Behind the Rind: Cheese Mites and Mimolette

A wheel of cheese is a living breathing thing; just one look at a fluffy white rind or a blue veined interior shows us this. A truckle of cheddar with its mottled rind of browns, greys, blues and greens reveals just a fraction of the menagerie of bacteria, yeasts, moulds and more, that call cheese home. Far more than can be seen by the naked eye. Take a magnifying glass to the boulderous looking cheese Mimolette and you may be surprised to see a great deal of activity on that dusty brown rind. So much activity in fact, that a film made in 1903 aptly named ‘Cheese Mites’ that showed these bugs so enjoying a piece of cheese in all their glory, was banned in the UK due to fears that it could affect cheese sales.

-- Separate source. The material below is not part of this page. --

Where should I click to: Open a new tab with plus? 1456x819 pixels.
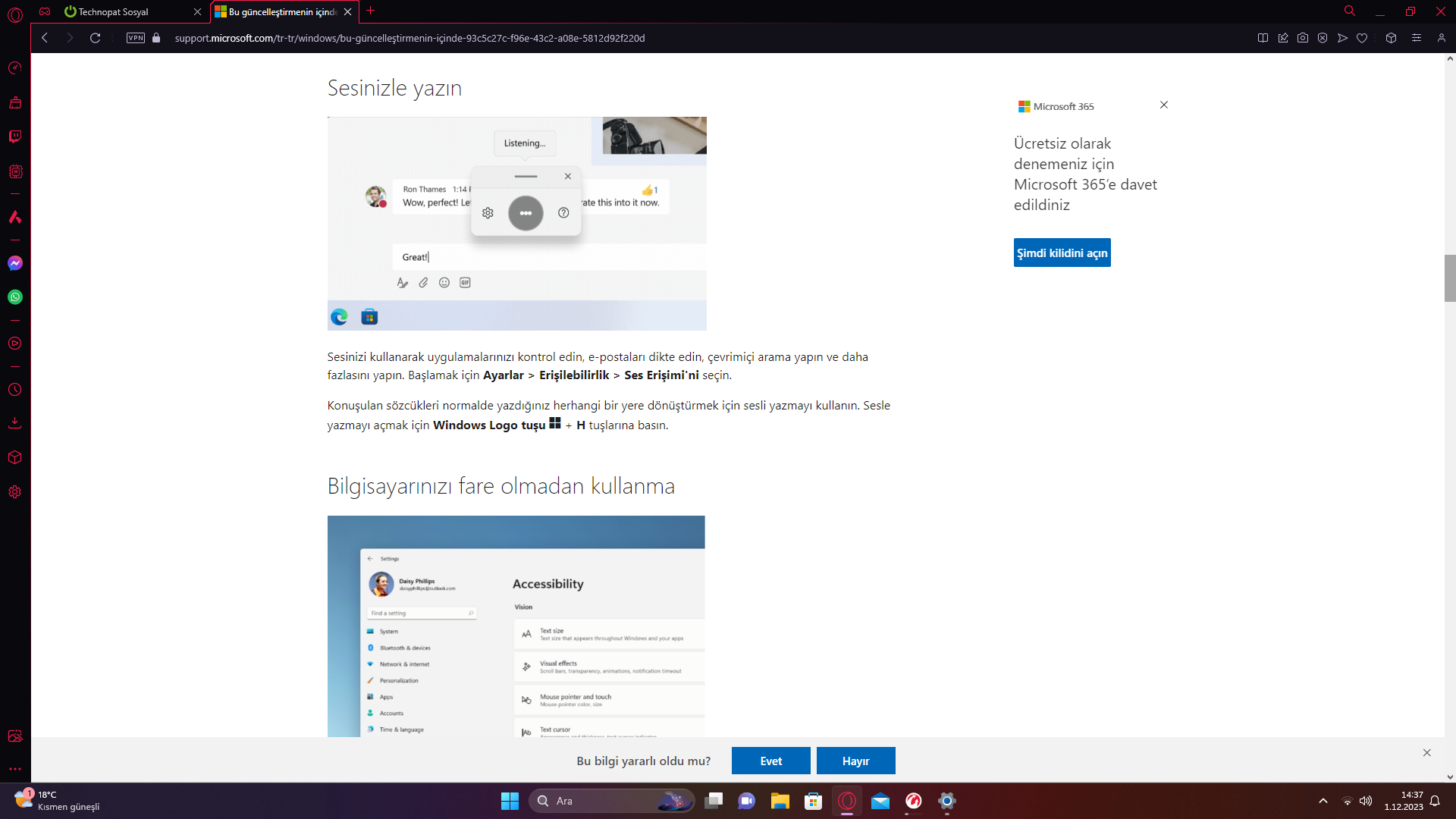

Microscopic bugs known as cheese mites are both
a blessing and a curse to cheesemakers and affineurs worldwide. They love having a cool, damp space to feast on their favourite food so cheese caves are their ideal home. They flock to cooked, pressed cheeses such as Comté or Cheddar, boring through the crust and eating their way through the soft paste leaving behind a sweet almost floral flavour.

If left unchecked, mites can quickly take over the wheel – leaving it inedible. Great care in cheese caves is taken to ensure cheese mites aren’t allowed to run amok. Regular cleaning, brushing and flipping the wheels as well as cleaning the shelves and floors helps keep the bugs in check and is an important part of an affineurs work. Some wheels even have built in protection against cheese mite invasion – think the cloth binding on a wheel of cheddar or the oiled rind of Parmigiano Reggiano.

There is one cheese where mites really are guests of honour: Mimolette. A beautiful, orange sphere.  Smooth and round like a cannonball, rock hard in texture, produced in the city of Lille in Northern France treading the border with Belgium. Given maturation space of its own, away from any other cheese, the mites are given the freedom to run wild, eating to their hearts’ content. As they break through the rind and burrow deeper into the wheel, the paste begins to oxidise and its flavours change and evolve the deeper they get. At the end we are left with a prettily pockmarked wheel of cheese, full of flavours of salted caramel, grass and dried flowers.  Our wheels are aged for at least 24 months and are stunningly complex. 

With its proud pumpkin orange colour, creamy texture and savoury, malty flavours, Mimolette works well with richer reds.  Paired perfectly with the plush, ripe plummy fruit of Argentinian malbec, it’s blue and black plum fruit has enough alpine freshness and earthy character to highlight the wonderfully intense and complex notes of the Mimolette.